Unfortunately, a well-deserved entry is missing for KRR in the Encyclopaedia of Indian Cinema (1999), though two of his classic movies Velaikkari (1949) and Sorga Vasal (1954) had received entries due to their affiliation with Anna, who had scripted these. KRR’s influence to the development of Tamil cinema has been merged in Anna’s entry, as follows:
“His (i.e., Anna’s) debut, Velaikkari, inaugurated via its lead character, Anandan (played by K.R. Ramaswamy), the enduring convention of subjecting a poor hero to many travails, often seeing his family destroyed, until he stridently denounces his oppressors, often equating the gods with landlords as joint exploiters of the poor. Ramaswamy and MGR who was later named the ‘Makkal Thilagam’ (People’s Star), later became stellar figureheads of the DMK.”

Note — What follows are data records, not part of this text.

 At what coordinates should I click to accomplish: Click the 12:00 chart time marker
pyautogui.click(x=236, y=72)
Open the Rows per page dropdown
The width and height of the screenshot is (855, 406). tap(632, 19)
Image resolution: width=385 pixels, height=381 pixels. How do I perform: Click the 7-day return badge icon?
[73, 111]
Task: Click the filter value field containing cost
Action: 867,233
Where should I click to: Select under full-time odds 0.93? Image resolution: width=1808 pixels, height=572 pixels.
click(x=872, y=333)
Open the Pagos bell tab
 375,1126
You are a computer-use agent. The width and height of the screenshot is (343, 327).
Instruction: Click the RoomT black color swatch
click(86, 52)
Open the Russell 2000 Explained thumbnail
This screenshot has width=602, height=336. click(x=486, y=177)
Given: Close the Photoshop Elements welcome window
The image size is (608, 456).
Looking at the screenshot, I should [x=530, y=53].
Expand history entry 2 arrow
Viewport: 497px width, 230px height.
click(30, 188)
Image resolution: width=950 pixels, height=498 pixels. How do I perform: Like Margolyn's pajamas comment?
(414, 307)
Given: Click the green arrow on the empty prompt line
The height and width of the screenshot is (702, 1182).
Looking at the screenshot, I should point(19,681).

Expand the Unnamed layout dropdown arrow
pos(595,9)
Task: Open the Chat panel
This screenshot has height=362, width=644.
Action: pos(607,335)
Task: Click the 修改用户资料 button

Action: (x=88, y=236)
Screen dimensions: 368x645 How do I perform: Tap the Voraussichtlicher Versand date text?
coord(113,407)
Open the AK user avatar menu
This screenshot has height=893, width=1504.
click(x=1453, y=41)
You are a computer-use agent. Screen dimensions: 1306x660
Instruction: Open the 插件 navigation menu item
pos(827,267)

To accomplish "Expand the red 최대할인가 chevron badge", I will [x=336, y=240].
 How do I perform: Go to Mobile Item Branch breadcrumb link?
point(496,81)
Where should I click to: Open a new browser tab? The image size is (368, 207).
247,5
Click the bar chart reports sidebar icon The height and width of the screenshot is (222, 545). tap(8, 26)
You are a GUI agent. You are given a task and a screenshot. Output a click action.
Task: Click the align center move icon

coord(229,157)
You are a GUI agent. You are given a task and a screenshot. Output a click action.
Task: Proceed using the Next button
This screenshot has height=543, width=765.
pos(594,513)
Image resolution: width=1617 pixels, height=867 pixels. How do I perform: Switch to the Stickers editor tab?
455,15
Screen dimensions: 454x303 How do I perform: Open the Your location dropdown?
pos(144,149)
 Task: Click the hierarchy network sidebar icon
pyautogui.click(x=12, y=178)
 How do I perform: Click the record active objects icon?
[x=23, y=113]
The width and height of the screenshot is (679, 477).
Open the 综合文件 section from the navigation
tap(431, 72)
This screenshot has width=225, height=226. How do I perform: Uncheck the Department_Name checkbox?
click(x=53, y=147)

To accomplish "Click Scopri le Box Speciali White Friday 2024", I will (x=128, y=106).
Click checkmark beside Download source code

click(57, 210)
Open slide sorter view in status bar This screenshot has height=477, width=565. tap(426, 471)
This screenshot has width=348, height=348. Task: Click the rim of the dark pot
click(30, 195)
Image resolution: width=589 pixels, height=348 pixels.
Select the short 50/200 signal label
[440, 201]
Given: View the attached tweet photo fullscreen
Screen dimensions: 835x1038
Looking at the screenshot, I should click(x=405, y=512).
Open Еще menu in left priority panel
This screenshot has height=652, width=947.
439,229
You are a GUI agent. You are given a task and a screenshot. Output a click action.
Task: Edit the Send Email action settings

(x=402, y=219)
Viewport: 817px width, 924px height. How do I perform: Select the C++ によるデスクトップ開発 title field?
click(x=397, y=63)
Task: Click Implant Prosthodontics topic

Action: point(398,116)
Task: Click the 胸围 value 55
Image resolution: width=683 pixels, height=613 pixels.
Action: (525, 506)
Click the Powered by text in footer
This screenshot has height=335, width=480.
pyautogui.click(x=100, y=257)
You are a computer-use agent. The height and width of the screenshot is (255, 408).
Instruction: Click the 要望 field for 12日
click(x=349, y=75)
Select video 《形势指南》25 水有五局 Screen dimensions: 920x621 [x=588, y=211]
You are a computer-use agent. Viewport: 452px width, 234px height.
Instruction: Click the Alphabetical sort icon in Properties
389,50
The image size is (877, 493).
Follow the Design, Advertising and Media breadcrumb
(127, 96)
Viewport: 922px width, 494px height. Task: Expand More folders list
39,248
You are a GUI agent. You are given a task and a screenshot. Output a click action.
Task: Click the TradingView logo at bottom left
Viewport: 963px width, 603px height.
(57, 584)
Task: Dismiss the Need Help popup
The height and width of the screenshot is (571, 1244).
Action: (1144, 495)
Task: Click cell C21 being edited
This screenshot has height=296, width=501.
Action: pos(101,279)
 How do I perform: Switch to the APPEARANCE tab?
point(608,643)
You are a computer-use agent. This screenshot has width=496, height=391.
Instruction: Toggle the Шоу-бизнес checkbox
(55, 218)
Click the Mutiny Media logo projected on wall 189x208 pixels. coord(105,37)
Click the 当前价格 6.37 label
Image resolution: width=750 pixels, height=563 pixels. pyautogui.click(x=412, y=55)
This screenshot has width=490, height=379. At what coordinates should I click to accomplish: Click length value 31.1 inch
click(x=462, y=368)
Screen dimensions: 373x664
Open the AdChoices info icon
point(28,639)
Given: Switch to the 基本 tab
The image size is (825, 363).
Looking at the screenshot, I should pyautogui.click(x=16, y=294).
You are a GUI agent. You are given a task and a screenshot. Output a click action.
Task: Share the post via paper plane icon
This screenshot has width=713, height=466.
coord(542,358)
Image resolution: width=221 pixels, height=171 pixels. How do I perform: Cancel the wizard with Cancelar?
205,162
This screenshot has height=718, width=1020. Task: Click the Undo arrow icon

Robert Hardgrave’s Impressions
American academic Robert L. Hardgrave (b. 1939) was one of the early contributors to the scholarship of Nadar community in Tamil Nadu and the origin of DMK movement. For his 1973 paper, Hardgrave had interviewed KRR in January 1970. He had stated the following:
“After the DMK was founded, Annadurai, E.V.K. Sampath, and K.R. Ramasamy, then Tamilnadu’s most popular actor and film star, staged dramas in benefit performances for the party. The DMK head office at Royapuram in Madras City was purchased with these funds.”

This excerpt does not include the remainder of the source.